Other compulsory treatment considerations
As described above, the requirements of Part 4 or Part 4A must be met.
In addition:
- The treatment must not breach the European Convention on Human Rights. Article 3 (prohibition of torture) requires that treatment be a ‘medical necessity’ and not reach a ‘minimum level of severity’; Article 8 (right to respect for private and family life) requires that treatment must be ‘in accordance with the law’ and proportionate (Herczegfalvy v Austria (application no 10533/83) (1993) 15 EHRR 437, R (N) v Dr M [2002] EWHC 1911 (Admin)M; Article 8(2)).

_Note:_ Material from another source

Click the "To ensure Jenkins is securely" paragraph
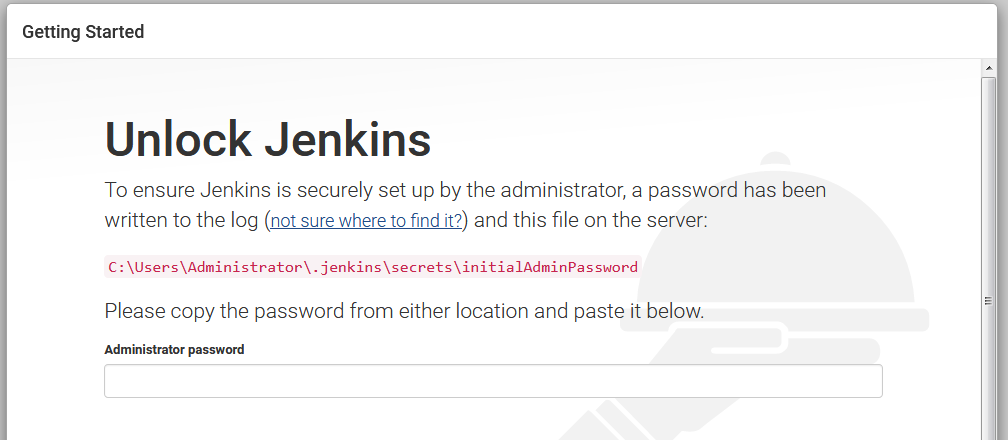The width and height of the screenshot is (1008, 440). pos(465,205)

- The treatment must also be in the patient’s best interests (R (B) v Dr SS [2006] EWCA Civ 28M). Normally the legal term ‘best interests’ only applies to incapacitous patients but here it applies to all patients (R (PS) v Dr G [2003] EWHC 2335 (Admin)M).
It is possible to seek judicial review of a decision to impose compulsory treatment but no such challenge has been successful. Where the real issue is whether the patient should be detained, the appropriate forum is the Mental Health Tribunal. The Tribunal is not the proper forum for consideration of consent to treatment issues (SH v Cornwall Partnership NHS Trust [2012] UKUT 290 (AAC)M, [2012] MHLO 143).
As compulsory treatment is possible automatically as a result of detention, it has been argued that the consent to treatment provisions may breach the ECHR (see X v Finland 34806/04 [2012] ECHR 1371M, [2012] MHLO 128).